これらの決定箇所は「るさ。」「たの?」で、いずれも文尾です。

このように日本語は、文尾で論理構造を決定する言語なのです。

4. 英会話には「文尾脳⇒文頭脳」への変換が必要

英語は"I will" "Did you" のように、文頭で論理構造を決定する文頭型言語です。
一方、日本語は論理構造を文尾で決定する 文尾型言語です。

英語  = 文頭型言語
日本語 = 文尾型言語


ということは、それに対応して脳の構造も、 英語脳は文頭で論理演算を行う文頭脳 で、日本語脳は文尾で論理演算を行う文尾脳であるに違いない。
そう考えました。

英語脳  = 文頭脳
日本語脳 = 文尾脳

すると、日本人の僕が英語のテープを聞いているときは、文尾脳で文頭型言語を聞いていることになります。
脳が論理演算を行う場所(文尾)と、言語の論理が集積している場所(文頭)がずれているのです。
ということは、日本人は文尾脳を文頭脳へ変換しないと、英語を聞くことも話すこともできないのではないでしょうか。

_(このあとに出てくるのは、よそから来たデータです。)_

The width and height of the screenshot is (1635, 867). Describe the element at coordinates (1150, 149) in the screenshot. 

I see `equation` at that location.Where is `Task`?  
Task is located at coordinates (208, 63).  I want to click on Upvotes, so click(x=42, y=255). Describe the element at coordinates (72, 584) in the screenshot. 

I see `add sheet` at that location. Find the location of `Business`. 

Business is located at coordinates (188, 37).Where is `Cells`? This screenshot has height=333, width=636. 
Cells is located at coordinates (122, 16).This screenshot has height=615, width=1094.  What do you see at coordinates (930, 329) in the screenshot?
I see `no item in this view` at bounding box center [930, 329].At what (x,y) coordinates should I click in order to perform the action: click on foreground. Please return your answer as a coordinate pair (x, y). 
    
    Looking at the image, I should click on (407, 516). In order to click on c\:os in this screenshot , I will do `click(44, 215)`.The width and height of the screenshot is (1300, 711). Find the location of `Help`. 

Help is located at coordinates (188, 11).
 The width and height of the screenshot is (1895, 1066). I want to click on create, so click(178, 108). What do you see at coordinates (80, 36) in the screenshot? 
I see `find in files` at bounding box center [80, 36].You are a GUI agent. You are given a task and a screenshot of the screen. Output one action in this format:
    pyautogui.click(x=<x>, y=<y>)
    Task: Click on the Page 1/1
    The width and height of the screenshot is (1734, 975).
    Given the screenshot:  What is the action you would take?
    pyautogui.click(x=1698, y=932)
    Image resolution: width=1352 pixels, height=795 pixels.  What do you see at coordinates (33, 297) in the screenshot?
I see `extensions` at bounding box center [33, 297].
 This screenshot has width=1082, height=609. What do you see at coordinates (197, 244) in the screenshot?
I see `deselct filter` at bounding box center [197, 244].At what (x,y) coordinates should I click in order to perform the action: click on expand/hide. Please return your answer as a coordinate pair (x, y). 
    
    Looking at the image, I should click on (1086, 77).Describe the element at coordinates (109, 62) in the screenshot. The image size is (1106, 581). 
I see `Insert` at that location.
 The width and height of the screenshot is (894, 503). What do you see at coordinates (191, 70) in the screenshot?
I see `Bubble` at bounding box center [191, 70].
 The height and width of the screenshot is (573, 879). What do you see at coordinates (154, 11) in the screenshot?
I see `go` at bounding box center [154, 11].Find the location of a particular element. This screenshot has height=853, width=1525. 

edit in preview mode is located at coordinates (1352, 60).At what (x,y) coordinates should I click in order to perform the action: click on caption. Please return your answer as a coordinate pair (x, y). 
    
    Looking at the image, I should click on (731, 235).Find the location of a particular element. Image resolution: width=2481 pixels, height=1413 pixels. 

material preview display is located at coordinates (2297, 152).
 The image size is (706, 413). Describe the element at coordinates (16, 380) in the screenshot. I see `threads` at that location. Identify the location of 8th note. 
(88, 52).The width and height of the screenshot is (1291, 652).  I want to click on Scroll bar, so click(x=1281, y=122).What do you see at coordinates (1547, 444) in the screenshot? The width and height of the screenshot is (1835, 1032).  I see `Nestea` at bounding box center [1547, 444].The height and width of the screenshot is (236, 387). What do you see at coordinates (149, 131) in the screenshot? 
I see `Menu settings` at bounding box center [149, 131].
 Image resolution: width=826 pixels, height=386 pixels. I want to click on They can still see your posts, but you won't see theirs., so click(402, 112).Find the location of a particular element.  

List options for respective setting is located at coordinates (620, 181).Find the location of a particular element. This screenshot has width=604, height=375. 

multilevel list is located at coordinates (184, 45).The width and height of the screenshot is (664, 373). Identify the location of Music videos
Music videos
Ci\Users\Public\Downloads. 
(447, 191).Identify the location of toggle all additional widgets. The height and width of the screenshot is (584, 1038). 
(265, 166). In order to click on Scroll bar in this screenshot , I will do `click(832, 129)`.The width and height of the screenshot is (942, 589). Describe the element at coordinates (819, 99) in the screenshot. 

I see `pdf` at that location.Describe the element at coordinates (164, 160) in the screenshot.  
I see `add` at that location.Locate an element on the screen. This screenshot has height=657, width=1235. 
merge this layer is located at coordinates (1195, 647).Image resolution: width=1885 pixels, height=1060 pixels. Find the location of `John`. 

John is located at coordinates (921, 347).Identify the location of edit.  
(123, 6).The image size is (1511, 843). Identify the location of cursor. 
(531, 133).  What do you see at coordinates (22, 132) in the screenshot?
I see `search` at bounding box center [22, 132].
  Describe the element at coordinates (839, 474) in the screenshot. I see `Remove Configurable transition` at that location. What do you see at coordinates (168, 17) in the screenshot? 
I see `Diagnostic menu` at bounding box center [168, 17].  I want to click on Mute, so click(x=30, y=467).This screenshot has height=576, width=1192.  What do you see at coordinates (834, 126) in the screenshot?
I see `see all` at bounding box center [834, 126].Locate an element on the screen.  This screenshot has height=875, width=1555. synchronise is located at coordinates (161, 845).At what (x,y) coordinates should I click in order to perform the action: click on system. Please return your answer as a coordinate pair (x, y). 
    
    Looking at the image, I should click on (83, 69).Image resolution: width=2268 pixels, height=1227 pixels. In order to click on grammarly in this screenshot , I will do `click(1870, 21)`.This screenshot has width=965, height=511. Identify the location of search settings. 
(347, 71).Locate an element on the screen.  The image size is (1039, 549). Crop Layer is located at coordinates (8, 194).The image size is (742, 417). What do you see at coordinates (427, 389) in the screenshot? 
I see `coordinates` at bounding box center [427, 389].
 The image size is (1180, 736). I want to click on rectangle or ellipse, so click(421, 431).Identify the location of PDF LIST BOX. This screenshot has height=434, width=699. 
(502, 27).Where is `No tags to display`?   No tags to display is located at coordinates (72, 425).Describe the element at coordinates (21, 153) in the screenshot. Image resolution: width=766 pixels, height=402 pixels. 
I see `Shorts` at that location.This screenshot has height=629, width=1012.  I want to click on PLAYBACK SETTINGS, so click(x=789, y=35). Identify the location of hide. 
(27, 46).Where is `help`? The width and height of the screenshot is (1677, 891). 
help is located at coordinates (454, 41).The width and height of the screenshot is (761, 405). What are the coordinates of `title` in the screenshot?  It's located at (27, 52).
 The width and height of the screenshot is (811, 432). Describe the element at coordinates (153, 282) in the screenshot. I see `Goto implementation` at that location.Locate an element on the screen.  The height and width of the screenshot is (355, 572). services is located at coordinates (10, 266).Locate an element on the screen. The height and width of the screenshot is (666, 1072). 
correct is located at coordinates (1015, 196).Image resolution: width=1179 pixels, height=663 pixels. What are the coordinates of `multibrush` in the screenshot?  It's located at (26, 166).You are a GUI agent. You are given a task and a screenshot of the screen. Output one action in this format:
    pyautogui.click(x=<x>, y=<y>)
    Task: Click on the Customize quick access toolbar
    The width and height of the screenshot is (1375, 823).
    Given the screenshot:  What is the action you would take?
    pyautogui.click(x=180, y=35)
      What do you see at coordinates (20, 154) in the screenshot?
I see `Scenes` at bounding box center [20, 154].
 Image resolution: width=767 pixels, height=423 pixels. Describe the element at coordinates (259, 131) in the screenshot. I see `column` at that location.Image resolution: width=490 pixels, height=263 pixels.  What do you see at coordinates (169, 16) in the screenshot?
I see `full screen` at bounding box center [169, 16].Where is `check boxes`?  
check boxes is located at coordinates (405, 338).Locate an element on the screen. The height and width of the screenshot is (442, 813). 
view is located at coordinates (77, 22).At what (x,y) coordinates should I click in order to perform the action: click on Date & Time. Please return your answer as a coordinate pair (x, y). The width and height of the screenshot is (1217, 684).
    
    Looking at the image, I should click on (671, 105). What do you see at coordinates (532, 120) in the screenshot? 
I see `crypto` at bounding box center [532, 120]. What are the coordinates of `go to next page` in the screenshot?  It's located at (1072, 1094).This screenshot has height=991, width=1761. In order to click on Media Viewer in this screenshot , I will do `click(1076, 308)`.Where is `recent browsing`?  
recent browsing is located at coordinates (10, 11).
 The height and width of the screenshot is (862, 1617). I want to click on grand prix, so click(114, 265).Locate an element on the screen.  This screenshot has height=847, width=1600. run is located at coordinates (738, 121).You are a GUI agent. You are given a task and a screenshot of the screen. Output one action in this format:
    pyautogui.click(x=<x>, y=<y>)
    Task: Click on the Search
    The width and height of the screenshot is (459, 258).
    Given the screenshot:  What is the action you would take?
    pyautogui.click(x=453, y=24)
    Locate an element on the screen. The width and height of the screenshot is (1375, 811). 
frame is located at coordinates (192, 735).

5. 40年かけて 3Key Training® を完成

このときのインスピーレーションがずっと頭の中に居座り続け、離れることはありませんでした。
そこで2000年に会社を退職したのち、このインスピレーションの実現に取り組みました。

そして2015年に完成し、3Key Training® と名付けました。
特許も取得しました。

インスピレーションと遭遇してから、40年近い歳月が流れていました。
40年前にはパソコンも存在していませんでしたが、いまやスマートホンの全盛期です。

当初はリスニングメソッドとして開発に着手しましたが、完成してみるとスピーキングメソッドへと変貌を遂げていました。
100人近い受講生にこのメソッドを試したところ、予想通りの、いやそれ以上の効果を発揮することが分かりました。

3Key Training® は日本人の脳を「文尾脳から文頭脳」へと素早く変換し、スピーキング能力を効率的に向上させる画期的な方法であることが分かりました。